• _TASK STATEMENT_: Copy out every line of the material below that contains the string "height", keeping each line unchanged.

• _RECORDS SUPPLIED_:
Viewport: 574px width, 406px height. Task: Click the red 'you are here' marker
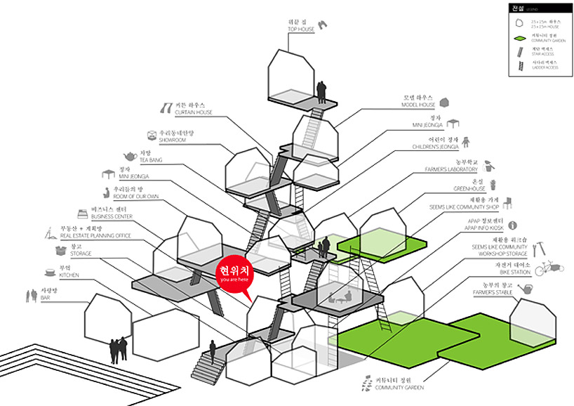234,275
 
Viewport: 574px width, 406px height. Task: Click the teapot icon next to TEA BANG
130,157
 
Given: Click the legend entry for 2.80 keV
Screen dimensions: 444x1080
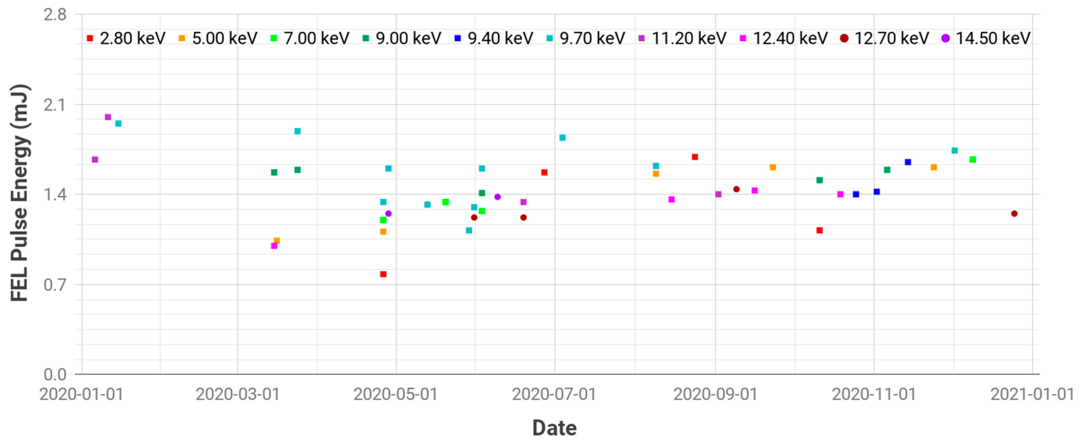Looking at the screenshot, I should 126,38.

==

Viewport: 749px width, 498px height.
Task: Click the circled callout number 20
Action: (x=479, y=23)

• _TASK SOLUTION_:
Viewport: 574px width, 406px height. Task: Click the red 'you are here' marker
Viewport: 574px width, 406px height. Task: Click the teapot icon next to TEA BANG
Viewport: 749px width, 498px height.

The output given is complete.